What the exercise asks: Reproduce the following listing line for line, without changing anything.

======

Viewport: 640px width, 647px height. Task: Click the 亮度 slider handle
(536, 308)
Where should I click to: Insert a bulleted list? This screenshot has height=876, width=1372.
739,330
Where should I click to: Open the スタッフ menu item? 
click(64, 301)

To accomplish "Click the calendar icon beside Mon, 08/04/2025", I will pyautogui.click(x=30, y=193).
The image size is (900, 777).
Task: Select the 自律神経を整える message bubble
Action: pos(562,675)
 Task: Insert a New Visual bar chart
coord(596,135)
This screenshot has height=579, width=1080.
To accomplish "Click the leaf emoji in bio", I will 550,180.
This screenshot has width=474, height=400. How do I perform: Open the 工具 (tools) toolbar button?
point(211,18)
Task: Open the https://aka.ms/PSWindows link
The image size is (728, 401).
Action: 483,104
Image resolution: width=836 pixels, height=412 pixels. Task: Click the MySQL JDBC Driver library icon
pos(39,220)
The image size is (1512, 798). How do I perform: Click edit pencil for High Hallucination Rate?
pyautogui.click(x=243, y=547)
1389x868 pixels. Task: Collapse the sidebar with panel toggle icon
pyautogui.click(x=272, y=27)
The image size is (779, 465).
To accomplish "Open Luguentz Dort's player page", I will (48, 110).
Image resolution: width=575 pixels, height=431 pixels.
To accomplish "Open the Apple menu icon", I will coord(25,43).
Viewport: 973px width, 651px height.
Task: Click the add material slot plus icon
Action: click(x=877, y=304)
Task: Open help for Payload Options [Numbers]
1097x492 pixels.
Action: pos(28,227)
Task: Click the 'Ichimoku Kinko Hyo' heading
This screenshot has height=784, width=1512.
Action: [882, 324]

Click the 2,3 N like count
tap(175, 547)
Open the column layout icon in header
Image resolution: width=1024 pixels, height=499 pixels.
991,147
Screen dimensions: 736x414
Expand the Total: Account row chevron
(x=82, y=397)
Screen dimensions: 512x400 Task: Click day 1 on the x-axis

======

Response below:
Viewport: 640px width, 647px height. Task: Click the 亮度 slider handle
(536, 308)
Where should I click to: Insert a bulleted list? This screenshot has height=876, width=1372.
739,330
Where should I click to: Open the スタッフ menu item? 
click(64, 301)

To accomplish "Click the calendar icon beside Mon, 08/04/2025", I will pyautogui.click(x=30, y=193).
The image size is (900, 777).
Task: Select the 自律神経を整える message bubble
Action: pos(562,675)
 Task: Insert a New Visual bar chart
coord(596,135)
This screenshot has height=579, width=1080.
To accomplish "Click the leaf emoji in bio", I will 550,180.
This screenshot has width=474, height=400. How do I perform: Open the 工具 (tools) toolbar button?
point(211,18)
Task: Open the https://aka.ms/PSWindows link
The image size is (728, 401).
Action: 483,104
Image resolution: width=836 pixels, height=412 pixels. Task: Click the MySQL JDBC Driver library icon
pos(39,220)
The image size is (1512, 798). How do I perform: Click edit pencil for High Hallucination Rate?
pyautogui.click(x=243, y=547)
1389x868 pixels. Task: Collapse the sidebar with panel toggle icon
pyautogui.click(x=272, y=27)
The image size is (779, 465).
To accomplish "Open Luguentz Dort's player page", I will (48, 110).
Image resolution: width=575 pixels, height=431 pixels.
To accomplish "Open the Apple menu icon", I will coord(25,43).
Viewport: 973px width, 651px height.
Task: Click the add material slot plus icon
Action: click(x=877, y=304)
Task: Open help for Payload Options [Numbers]
1097x492 pixels.
Action: pos(28,227)
Task: Click the 'Ichimoku Kinko Hyo' heading
This screenshot has height=784, width=1512.
Action: [882, 324]

Click the 2,3 N like count
tap(175, 547)
Open the column layout icon in header
Image resolution: width=1024 pixels, height=499 pixels.
991,147
Screen dimensions: 736x414
Expand the Total: Account row chevron
(x=82, y=397)
Screen dimensions: 512x400 Task: Click day 1 on the x-axis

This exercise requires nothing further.